MULTI-TASKING Maybe the reason my memory is so bad is that I always do at least two things at once. It’s easier to forget something you only half-did or quarter-did.

My favourite simultaneous action is talking while eating. I think it’s a sign of class. The rich have many advantages over the poor but the most important one, as far as I’m concerned, is knowing how to talk and eat at the same time. […] At dinner you’re expected to eat—because if you don’t it’s an insult to the hostess—and you’re expected to talk—because if you don’t it’s an insult to the other guests. The rich somehow manage to work it out but I just can’t do it. They are never caught with an open mouth full of food but [it’s] always my turn to talk just when I’ve filled my mouth with mashed potatoes…I practice at home in front of the mirror and over the phone. In the meantime, until I’ve perfected the ability to talk and eat simultaneously, I stick to my basic rule for dinner party behaviour; don’t talk and don’t eat.

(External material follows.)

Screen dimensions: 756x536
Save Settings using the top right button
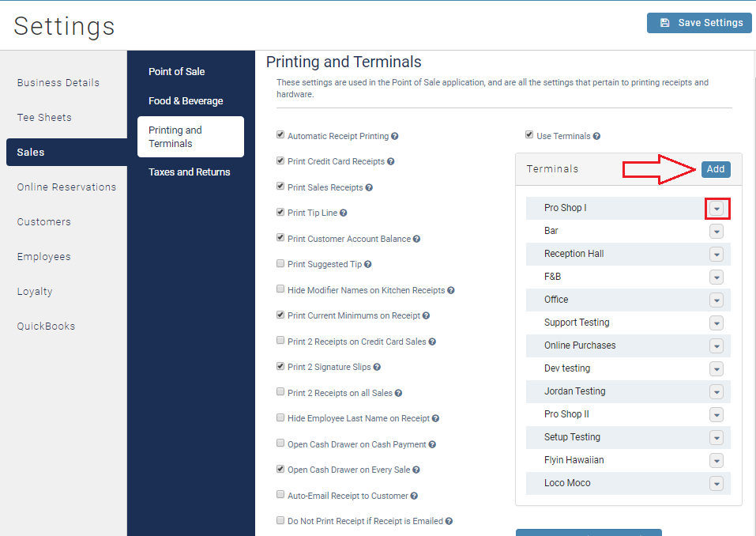699,22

THE WARHOL CURE-ALL Sometimes people let the same problem make them miserable for years when they could just say, “So what?” That’s one of my favourite things to say. “So what?”

“My mother didn’t love me.” So what? “My husband won’t ball me.” So what? “I’m a success but I’m still alone.” So what? I don’t know how I made it through all the years before I learned how to do that trick. It took a long time to learn it, but once you do, you never forget.

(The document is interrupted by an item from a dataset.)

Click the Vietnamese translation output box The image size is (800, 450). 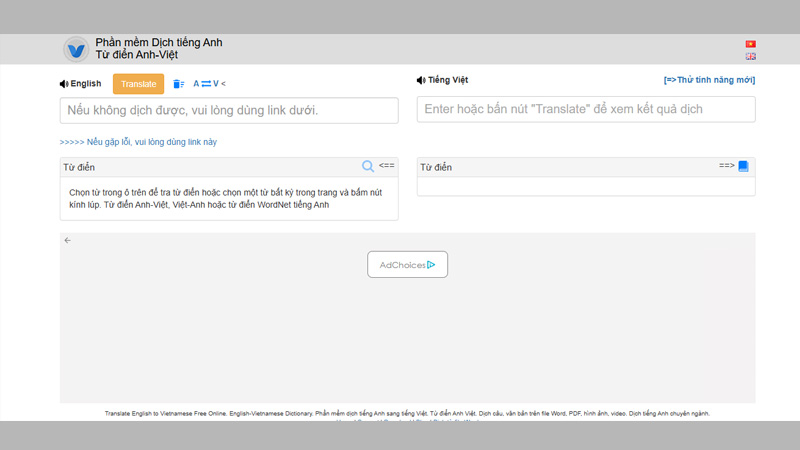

ANDY HAS A LINE People say “time on my hands”. Well, I looked at my hands and I saw a lot of lines. And then somebody told me that some people don’t have lines. I didn’t believe her. We were sitting in a restaurant and she said, “How can you say that? Look at that waiter over there!” She called him over, “Honey! Honey? Can you bring me a glass of water?” and when he brought it she grabbed his hand and showed it to me and it had no lines! Just the three main ones. And she said, “See? I told you. Some people like that waiter have no lines.” And I thought, “Gee, I wish I was a waiter.”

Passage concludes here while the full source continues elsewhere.